Copy out the rows below exactly, starting at the line that contains "Where should I click to: Choose" and ending at the line that contains "will click(x=270, y=21).", with both of those lines included.

BEGIN Dataset records

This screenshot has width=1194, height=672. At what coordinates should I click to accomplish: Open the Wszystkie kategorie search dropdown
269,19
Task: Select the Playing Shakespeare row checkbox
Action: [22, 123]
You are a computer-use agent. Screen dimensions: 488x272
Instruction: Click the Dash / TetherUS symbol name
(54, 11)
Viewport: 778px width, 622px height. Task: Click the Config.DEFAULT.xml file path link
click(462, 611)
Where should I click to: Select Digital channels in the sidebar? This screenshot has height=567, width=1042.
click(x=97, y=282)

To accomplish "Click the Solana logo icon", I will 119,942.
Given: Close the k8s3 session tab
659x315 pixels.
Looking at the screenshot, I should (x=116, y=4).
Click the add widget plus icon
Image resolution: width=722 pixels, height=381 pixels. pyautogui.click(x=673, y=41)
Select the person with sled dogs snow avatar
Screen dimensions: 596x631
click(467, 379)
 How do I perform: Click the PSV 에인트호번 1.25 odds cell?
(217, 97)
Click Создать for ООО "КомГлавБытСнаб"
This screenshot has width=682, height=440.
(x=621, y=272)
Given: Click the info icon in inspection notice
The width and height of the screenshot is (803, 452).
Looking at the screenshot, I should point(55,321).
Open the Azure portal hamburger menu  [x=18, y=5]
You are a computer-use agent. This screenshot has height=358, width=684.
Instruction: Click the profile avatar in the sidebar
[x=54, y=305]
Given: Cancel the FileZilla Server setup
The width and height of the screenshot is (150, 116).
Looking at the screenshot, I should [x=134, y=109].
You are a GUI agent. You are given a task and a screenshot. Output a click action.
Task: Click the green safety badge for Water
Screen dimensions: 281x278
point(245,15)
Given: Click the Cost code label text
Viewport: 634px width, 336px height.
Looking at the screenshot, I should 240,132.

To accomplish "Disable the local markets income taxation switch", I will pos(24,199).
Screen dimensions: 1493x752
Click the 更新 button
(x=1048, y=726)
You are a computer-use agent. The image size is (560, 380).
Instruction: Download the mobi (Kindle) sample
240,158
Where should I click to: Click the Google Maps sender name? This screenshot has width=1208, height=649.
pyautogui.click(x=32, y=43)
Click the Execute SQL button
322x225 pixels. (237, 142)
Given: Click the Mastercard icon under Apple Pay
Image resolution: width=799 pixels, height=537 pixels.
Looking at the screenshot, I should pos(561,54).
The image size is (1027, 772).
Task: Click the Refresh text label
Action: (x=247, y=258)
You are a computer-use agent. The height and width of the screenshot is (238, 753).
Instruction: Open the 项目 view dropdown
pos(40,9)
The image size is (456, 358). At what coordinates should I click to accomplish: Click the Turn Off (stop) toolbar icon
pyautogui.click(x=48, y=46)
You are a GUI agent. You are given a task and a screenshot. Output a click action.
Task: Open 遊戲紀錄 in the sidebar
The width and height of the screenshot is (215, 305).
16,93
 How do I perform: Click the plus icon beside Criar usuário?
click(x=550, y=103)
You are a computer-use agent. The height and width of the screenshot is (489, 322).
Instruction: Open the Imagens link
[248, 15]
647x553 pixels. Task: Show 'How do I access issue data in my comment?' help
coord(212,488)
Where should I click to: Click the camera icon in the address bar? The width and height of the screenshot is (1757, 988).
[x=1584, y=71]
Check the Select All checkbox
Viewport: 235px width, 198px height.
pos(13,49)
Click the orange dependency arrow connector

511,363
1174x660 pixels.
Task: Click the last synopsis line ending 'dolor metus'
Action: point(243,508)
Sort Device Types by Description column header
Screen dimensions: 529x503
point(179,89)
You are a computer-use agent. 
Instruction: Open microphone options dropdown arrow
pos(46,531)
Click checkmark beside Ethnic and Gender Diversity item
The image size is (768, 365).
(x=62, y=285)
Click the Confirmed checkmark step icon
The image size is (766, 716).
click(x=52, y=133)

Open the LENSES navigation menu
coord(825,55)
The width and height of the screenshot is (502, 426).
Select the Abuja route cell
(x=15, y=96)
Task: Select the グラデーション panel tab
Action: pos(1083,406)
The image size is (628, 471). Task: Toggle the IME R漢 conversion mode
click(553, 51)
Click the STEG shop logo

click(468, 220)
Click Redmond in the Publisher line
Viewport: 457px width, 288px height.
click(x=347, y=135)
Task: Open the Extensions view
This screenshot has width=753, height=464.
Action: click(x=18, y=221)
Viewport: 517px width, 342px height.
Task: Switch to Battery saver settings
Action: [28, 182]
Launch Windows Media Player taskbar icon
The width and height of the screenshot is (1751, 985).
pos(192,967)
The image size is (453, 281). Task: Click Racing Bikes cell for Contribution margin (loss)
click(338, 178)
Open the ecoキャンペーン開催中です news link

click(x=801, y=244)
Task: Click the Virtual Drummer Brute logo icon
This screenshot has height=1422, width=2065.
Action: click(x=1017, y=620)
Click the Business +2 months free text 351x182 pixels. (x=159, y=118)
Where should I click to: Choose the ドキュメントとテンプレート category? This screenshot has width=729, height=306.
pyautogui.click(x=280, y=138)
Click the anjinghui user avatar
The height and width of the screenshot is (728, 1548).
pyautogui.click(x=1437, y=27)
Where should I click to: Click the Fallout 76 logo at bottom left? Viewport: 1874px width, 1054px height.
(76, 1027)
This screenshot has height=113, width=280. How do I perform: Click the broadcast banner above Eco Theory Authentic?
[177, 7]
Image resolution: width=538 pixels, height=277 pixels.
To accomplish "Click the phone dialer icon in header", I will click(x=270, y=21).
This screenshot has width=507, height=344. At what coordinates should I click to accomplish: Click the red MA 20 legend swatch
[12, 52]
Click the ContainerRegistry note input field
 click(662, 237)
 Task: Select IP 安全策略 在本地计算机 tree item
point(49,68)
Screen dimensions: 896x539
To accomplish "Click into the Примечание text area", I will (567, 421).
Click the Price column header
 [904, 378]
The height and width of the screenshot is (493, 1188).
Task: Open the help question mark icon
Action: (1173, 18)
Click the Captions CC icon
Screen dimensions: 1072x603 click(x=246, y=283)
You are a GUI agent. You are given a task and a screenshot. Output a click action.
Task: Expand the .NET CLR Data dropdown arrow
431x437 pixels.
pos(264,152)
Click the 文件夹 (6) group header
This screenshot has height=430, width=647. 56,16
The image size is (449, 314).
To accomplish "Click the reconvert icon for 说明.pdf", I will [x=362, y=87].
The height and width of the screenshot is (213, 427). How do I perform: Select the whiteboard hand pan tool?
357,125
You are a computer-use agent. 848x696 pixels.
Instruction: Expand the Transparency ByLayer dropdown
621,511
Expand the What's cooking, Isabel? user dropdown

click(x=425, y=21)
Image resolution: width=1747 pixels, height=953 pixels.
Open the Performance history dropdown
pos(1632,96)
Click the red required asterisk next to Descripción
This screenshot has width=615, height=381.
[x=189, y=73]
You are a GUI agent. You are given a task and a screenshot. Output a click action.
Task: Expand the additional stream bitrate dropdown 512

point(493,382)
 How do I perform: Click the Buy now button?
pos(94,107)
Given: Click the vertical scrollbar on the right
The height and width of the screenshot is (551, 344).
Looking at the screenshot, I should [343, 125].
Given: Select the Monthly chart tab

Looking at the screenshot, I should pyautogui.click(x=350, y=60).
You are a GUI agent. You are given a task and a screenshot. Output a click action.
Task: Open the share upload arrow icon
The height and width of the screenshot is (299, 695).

END Dataset records

Answer for this exercise:
Where should I click to: Choose the ドキュメントとテンプレート category? This screenshot has width=729, height=306.
pyautogui.click(x=280, y=138)
Click the anjinghui user avatar
The height and width of the screenshot is (728, 1548).
pyautogui.click(x=1437, y=27)
Where should I click to: Click the Fallout 76 logo at bottom left? Viewport: 1874px width, 1054px height.
(76, 1027)
This screenshot has height=113, width=280. How do I perform: Click the broadcast banner above Eco Theory Authentic?
[177, 7]
Image resolution: width=538 pixels, height=277 pixels.
To accomplish "Click the phone dialer icon in header", I will click(x=270, y=21).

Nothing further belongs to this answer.